United Against AIDS International (UAAI)

This committed group of humanitarians is attempting to provide the latest HIV/AIDS medications to developing countries. Without a modern health care system and the money to pay for expensive medications citizens infected with HIV/AIDS can't treat their illness. UAAI provides programs which raise the level of education and awareness in these countries. Through carefully monitored and professionally dispensed donations of medicine and medical supplies, which you or a loved one no longer need, you can help UAAI help others. Everything is needed, from antivirals to sterile gloves and bedpans -- not to mention condoms.

If you can help with medicines, supplies, equipment or money we urge you to call Hugh Ward, Executive Director, UAAI (718) 639-5696. You can also drop any of the aforementioned items off at the PWA Health Group, 150 W. 26th St., Ste. 201 or call (212) 255-0520.

PWAHG Volunteers Needed

Are you concerned about people with HIV/AIDS? Would you like to contribute more than $$$ to AIDS? Do you have 4 free hours per week? If you answered yes to any of these questions you sound like the kind of person we're looking for. Call Mark at (212) 255-0520 and sign up for our ongoing volunteer training programs, including free treatment education training!!

Warning! Norvir (Ritonavir) Problems with Capsule Manufacturing

Abbott has acknowledged a problem with the manufacture of its capsule formulation of Norvir. They have discovered an unexpected crystallization in the capsules which will affect how the drug dissolves. They have reassured us that this problem is new and does not affect the supplies already on pharmacy shelves. The bad news is that until this problem is resolved, everyone will be shifted to the liquid (elixir) formulation. The other bad news is that it tastes bad, really bad.

More bad news is that it must be kept unrefrigerated at temps of 68-77 degrees Fahrenheit (20 degrees Celsius). The baddest news -- the liquid formulation is 40% alcohol, a problem if you're in recovery. Abbott does not know when the problem will be resolved, but assures us that there is plenty of liquid to go around. There's a Hotline set up to help with questions you have as well as a web site with relevant information.

The dosing of the liquid formulation is as follows:
600 mg = 3D 1 1/2 teaspoons; 400 mg = 3D 1 teaspoon

The Hotline hours are 7am - 7pm @ 800/637-2400
The web site is

New Trial Starting

The U.S. National Institutes of Health (NIH) is starting a small trial to test a new kind of HIV vaccine in combination with standard antiviral therapy, to try to bring back HIV-specific immune responses in volunteers with relatively early HIV disease.

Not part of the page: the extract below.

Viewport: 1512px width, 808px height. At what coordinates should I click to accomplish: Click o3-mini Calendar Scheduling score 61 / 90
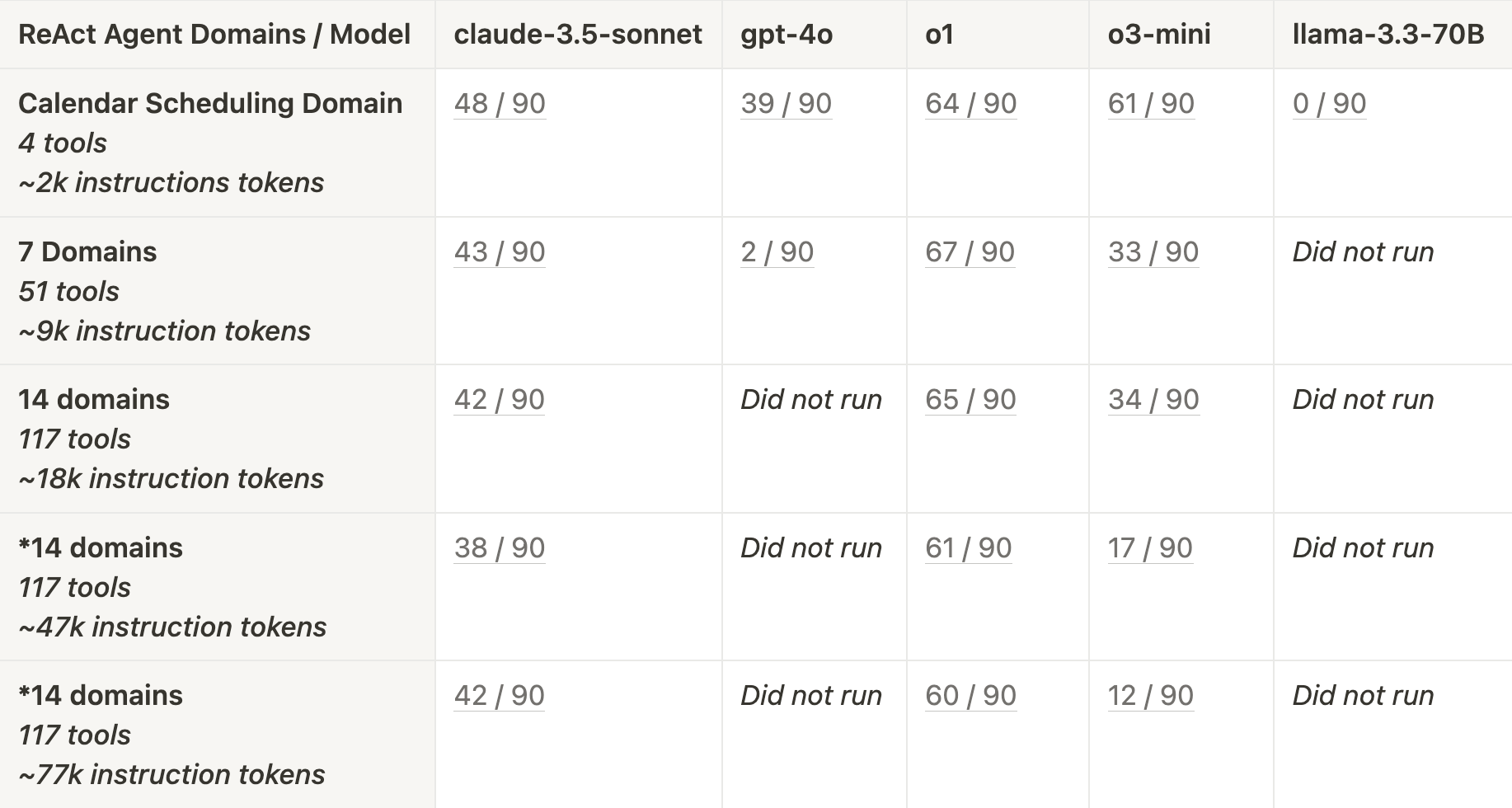1151,104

This trial is open to persons who currently have a T-cell count of over 500, and who either are on antiretroviral treatment already, or are willing to start. Volunteers must never have had a T-cell count under 300, unless the low count occurred during acute HIV infection. All medications will be paid for and the trial lasts 18 months.

Interest is growing rapidly for ways to restore HIV-specific immune responses. This trial will add information to the growing file of data at the NIH on immune restoration.

For more information about volunteering for this study, contact Tino Merced-Galindez, RN 800/772-5464 ext.562 or 301/496-8959, or, or Richard Little, MD 800/772-5464 ext.657, or at the HIV and AIDS Malignancy Branch, National Cancer Institute.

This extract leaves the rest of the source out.